I lean forward a little, lower my voice.

“Do you ever think about how it felt to have my cock in your mouth, Nix?”

“Stop.” She grinds the word out, not looking at me, her fingers trembling around her teacup.

“To know that in that moment, I was completely at your mercy. That I belonged to you.”

“I don’t—”

“Because I think about you like that all the time. I want you like that again. Every night. Naked in bed and completely mine.”

“In what world could you possibly think I would belong to you?”

“In the one we make together.”

When I say it, whatever guard she had in place slips.

Just for a second, and I see something in her eyes that tells me I’m not crazy.

That tells me I’m not wasting my time. That tells me there’s more to her resistance than Wallace and our past and my mistakes and lies.

I don’t know what’s behind that guard, but I’ll be damned if I stop pursuing her until I do.

“You did this on purpose,” she finally says. “Waited until the whole team was in place and we’d officially signed with Owen to show your hand.”

“Yes.”

“Because you think I want to win so badly I won’t back out?”

“No, because now you believe in Owen and you won’t let the inconvenient fact that I want you derail his candidacy.”

“You’re right. You’re not worth me giving up on someone who can advance my causes.” A bitter, brittle smile appears on her lips and then shatters. “But if you think you get a second chance, you don’t.”

She stands, and so do I. I don’t bother being discreet with the glance I rake over her in the bright-red dress molded to her body from shoulder to hip, tracking the curve of her thigh.

Her stilettos bring her to my nose.

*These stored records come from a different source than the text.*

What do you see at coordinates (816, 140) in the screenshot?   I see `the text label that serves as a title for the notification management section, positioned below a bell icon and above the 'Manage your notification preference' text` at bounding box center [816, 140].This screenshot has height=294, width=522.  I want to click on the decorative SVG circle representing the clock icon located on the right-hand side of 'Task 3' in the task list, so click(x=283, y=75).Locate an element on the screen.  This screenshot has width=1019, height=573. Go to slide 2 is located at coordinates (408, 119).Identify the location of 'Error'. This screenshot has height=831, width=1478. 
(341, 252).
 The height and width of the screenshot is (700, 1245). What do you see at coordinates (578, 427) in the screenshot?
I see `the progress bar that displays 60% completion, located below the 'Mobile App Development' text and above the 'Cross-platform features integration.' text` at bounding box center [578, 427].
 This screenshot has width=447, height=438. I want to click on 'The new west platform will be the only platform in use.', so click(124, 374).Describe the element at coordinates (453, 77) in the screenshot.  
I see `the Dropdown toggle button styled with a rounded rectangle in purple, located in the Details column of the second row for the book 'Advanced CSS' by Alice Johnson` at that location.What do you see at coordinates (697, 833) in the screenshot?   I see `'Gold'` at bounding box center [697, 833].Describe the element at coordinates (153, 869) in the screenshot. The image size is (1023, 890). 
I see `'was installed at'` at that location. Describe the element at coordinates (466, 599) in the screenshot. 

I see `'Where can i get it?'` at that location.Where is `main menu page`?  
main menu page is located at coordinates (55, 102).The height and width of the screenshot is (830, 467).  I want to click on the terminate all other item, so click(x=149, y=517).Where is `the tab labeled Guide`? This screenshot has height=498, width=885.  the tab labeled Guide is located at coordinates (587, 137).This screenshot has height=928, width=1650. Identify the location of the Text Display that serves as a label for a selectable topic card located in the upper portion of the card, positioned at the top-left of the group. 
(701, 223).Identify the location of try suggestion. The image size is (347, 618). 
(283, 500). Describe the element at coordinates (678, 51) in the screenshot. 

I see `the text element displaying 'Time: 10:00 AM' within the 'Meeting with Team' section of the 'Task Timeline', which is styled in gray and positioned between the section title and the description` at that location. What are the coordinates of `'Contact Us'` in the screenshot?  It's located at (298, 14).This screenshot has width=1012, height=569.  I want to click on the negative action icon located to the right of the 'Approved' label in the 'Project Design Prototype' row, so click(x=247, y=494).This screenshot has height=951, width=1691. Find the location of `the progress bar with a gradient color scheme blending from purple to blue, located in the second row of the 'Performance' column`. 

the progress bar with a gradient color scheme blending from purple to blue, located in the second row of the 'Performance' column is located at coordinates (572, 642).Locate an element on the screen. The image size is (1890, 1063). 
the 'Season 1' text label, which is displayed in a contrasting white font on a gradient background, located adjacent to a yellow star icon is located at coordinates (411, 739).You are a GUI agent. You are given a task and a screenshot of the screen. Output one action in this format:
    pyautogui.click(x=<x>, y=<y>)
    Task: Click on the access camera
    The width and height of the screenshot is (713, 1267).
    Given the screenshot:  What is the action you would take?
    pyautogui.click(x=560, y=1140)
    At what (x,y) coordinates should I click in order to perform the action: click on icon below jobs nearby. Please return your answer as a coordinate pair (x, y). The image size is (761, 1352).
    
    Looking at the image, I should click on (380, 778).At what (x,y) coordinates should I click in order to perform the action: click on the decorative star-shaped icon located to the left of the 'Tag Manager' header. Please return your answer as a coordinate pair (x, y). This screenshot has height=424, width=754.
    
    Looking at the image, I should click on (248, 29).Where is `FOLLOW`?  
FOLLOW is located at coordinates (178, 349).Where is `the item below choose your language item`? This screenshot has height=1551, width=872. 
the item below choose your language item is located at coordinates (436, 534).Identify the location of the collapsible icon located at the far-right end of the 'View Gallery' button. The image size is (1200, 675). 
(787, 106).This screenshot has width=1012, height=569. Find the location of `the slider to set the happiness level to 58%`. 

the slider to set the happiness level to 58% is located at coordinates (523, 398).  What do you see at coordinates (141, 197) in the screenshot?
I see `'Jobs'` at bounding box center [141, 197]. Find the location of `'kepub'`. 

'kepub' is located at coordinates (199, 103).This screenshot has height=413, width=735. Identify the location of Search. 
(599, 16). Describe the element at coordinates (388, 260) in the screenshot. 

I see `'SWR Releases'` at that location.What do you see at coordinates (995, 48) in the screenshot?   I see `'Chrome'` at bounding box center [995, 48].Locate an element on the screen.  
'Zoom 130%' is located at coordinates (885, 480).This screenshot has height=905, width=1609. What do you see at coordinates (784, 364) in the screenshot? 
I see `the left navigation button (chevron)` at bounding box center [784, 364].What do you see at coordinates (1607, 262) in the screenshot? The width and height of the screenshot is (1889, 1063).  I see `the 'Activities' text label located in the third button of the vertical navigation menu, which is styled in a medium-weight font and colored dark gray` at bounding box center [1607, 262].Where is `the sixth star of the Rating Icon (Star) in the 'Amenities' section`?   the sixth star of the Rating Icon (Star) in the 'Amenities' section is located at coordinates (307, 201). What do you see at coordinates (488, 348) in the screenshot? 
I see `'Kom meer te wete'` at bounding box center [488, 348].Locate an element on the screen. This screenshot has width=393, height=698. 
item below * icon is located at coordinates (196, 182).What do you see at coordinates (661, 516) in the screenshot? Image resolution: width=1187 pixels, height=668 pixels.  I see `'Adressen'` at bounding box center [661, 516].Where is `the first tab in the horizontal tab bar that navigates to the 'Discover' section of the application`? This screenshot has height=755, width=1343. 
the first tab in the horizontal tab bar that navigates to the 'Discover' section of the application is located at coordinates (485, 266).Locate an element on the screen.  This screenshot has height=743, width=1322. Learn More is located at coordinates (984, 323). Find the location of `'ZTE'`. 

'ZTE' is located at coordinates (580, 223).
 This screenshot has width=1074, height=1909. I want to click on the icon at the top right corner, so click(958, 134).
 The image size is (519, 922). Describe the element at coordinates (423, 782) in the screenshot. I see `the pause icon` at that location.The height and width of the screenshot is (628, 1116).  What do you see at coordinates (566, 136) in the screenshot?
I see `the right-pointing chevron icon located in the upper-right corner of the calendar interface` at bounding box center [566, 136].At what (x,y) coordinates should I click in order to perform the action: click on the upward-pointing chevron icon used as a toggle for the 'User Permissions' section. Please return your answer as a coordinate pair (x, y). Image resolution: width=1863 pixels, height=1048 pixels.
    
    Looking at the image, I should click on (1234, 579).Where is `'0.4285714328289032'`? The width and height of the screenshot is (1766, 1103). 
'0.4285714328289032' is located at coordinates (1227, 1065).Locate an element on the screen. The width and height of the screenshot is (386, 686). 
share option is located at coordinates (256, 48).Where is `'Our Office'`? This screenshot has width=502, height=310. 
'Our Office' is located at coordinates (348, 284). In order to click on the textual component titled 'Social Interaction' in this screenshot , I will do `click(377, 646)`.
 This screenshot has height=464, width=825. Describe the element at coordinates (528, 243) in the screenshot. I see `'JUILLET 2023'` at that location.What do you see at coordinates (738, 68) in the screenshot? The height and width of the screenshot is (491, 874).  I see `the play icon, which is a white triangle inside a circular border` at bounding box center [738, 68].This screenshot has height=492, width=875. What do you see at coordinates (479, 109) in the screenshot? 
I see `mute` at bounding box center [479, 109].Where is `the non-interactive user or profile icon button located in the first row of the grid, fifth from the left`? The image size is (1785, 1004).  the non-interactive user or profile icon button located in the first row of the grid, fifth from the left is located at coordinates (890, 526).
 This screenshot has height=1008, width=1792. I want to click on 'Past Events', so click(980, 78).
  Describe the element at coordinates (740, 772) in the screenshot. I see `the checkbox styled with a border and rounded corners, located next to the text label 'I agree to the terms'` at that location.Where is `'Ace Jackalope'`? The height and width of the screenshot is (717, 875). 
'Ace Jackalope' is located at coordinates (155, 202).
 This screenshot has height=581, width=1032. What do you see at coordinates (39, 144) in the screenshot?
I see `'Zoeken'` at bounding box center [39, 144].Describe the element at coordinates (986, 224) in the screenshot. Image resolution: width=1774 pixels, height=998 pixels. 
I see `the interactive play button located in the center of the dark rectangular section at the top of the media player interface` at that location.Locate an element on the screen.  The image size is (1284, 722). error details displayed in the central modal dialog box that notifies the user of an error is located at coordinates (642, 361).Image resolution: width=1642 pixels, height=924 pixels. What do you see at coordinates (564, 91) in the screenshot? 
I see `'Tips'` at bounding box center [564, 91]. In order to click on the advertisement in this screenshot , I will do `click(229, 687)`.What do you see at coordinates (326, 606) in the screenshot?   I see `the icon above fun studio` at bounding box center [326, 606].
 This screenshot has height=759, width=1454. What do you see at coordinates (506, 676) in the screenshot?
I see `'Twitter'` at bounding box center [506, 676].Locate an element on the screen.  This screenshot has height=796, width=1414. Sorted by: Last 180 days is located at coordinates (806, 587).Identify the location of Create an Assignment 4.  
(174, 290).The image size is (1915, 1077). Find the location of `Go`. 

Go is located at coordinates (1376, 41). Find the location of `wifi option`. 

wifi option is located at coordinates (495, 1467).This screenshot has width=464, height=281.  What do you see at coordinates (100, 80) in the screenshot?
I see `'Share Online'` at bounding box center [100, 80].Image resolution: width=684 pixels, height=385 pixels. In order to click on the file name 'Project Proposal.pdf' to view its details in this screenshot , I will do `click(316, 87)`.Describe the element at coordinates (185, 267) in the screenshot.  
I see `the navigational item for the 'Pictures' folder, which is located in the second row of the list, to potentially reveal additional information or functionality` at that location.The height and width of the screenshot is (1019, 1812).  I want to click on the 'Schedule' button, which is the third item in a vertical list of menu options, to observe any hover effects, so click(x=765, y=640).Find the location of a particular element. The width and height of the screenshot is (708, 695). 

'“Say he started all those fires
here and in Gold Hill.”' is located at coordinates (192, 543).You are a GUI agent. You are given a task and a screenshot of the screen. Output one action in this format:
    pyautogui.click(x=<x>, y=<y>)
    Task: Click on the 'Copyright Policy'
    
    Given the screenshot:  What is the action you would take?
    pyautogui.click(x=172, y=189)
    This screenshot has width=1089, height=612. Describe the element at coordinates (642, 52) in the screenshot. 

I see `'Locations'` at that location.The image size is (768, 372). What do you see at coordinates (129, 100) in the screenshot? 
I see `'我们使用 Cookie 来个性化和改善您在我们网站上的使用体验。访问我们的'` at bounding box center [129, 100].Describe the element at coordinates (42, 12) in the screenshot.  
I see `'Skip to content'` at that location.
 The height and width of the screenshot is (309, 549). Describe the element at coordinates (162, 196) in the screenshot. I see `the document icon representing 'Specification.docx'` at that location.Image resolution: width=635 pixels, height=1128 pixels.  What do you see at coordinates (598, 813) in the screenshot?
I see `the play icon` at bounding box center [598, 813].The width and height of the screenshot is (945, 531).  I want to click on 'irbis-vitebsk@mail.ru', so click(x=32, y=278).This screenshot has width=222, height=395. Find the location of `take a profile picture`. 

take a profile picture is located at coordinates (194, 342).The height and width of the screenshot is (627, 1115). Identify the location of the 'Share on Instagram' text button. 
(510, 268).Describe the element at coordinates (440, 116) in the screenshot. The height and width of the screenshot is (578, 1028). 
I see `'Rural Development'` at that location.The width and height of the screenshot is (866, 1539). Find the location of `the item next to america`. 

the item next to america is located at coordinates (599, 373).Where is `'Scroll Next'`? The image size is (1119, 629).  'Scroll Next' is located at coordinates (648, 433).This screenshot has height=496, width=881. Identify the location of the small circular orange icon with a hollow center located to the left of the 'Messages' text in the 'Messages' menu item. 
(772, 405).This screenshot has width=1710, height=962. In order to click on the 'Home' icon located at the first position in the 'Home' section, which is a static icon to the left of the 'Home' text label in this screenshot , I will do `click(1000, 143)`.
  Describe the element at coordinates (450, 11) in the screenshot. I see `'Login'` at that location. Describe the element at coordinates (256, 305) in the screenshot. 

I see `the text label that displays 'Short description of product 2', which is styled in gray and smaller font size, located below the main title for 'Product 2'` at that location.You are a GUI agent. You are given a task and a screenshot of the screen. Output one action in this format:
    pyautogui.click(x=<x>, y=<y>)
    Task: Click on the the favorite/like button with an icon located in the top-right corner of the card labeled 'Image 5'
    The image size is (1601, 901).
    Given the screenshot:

I tease her scent out from all the others wafting through the coffeehouse.

Hers is spicy, studded with sage and honey.

I want to pull her onto my lap, bury my face in the curve of her neck like I did once before. Nibble at the silky skin until she trembles against me. I’d do indecent things to her in broad daylight if I thought I could get away with it.

She moves to walk around me, and I gently grasp her elbow. The contact with her skin affects me. She’s a jolt of electricity, and my body is a live wire, struck by the power she probably doesn’t even know or care that she holds over me.

“It’s a shame you’ll set your resentment aside long enough to elect a Cade,” I say, “but can’t find it in yourself to forgive one.”

She flicks a glance from my hand on her elbow and up to me. “No, I don’t forgive you, and you can’t make me. You can’t will me to.”

“I’ve spent the last ten years getting what I want, not because I’m a Cade but because I work harder than everyone else.

I keep working after everyone else has gone home.

I take risks no one else even considers.

I don’t give up on seemingly lost causes.

When I want something, really want something, I’ll do whatever I have to until I have it. ”

The strengths of her resistance and mine collide. No one looking would know this charming coffee shop is actually a battlefield and our weapons are drawn.

“I know I can’t will you to give me another chance, but remember this, Nix.” I bend my head so close my breath stirs her hair and her scent stirs my pulse. “The harder I have to work for something, the harder I take it.”